Und ich denke, denke ich weiter, weil ich nun nicht mehr selbst denke, sondern mir vorstelle, wie ein (literarisches?) Ich denkt, was es denkt, während ich denke, dass ich das denke; jedenfalls: Eigentlich trifft das auf alles zu. Kritik an der Gesellschaft, am ‚System‘, der Buchhändler*in ist egal, wie viele Ausgaben des „Kapital“ sie verkauft, Hauptsache sie verkauft; ist integriert in die entsprechende Werteordnung. Auf eine zynische Formel gebracht: Die kaputten Scheiben nach den G20-Protesten schaffen Arbeitsplätze. Familie, Liebe, Freundschaften steigern die Verkäufe. Aber kritische Reflektion stört nur.

Damit wird natürlich auch viel gutes getan, mit diesem „Kapitalismus“, und wenn es Menschen motiviert, keine kompletten Arschlöcher zu sein – weil man besser mit diesen handelt, wenn es den Nachbarn auch gut geht – dann ist das ein positiver Effekt. Und dass sich Antifaschismus, Antikapitalismus, Anti-Dies, Anti-Das eben auch Verkaufen muss, nun ja. Ein Grund für Suizidgedanken? Ja, aber auch nur, weil der Bestatter ja auch von was Leben muss. Dann ist Suizid die abgelebte Solidarität mit der bestattenden Klasse. Und spätestens dann kann ich nicht mehr verschleiern, dass ich eigentlich Unterschicht bin.
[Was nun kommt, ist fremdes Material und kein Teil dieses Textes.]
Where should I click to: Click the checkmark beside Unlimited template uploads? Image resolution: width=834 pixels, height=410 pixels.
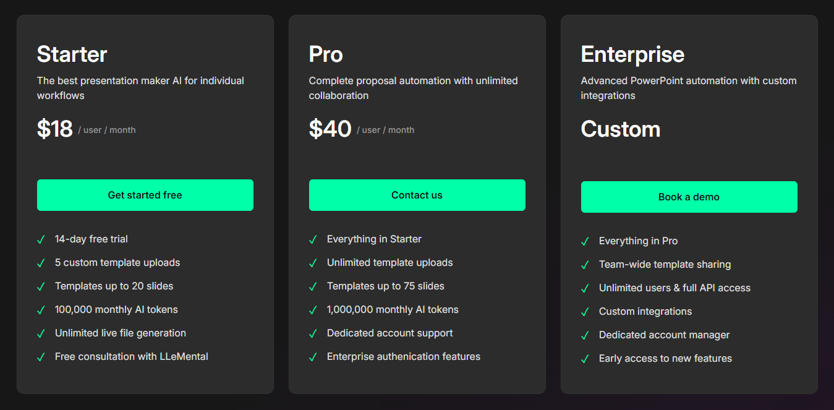[313, 262]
Jedenfalls… irgendwas mit Popkultur und Kapitalismus und Kritik. Und beteiligt euch an Strukturen, die euch nichts nützen. Weil’s richtig ist. Und weil solche Texte mit Aufforderungen enden, und damit, dass ich mich frage, ob das meine Meinung ist.

Hm.

Was will ich eigentlich über die Sami schreiben?

Ich sitze an einer Hausarbeit über Norwegen und Sprachstreit und Sami. Es fällt mir schwer.

Sind die Sami ein Volk? Nein, denn sie haben keine gemeinsame Sprache und Kultur – dies erscheint nur durch außen vermittelt so. Die Akkalasamische Sprecher*innen (es sind noch exakt 2) auf der Kola-Halbinsel Russlands werden nicht von Sprecher*innen des norwegischen „Südsamisch“ (sørsamisk ist neben lulesamisk und nordsamisk einer von drei existierenden Samischen Sprachen in Norwegen.) verstanden. Hierbei von einem Volk zu sprechen, ist äußerst schwierig.

Bei den Sami geraten unsere Vorstellungen von Nation, Volk und Sprache an eine Grenze und offenbaren, wie komplex Menschliches Zusammenleben sein muss. Eine Betonung einer Facette zum Erhalt dieser Facetten ist notwendig, wenn die Facette als Erhaltenswert angesehen wird. Die Fragen, welche wir an die Wirklichkeiten der Sami stellen, sind aber Fragen, die durch unser Denken geprägt sind: Wie viele Sprecher*innen gibt es? Gibt es eine standartisierte Schriftsprache? Gibt es Bücher? Texte? Zeitungen? Gibt es eine Rechtschreibung?

Wir erfahren dabei mehr über unsere Denkstrukturen als über die, über die wir eigentlich etwas erfahren wollen. Oder anders: Ein Hammer sieht über all nur Nägel.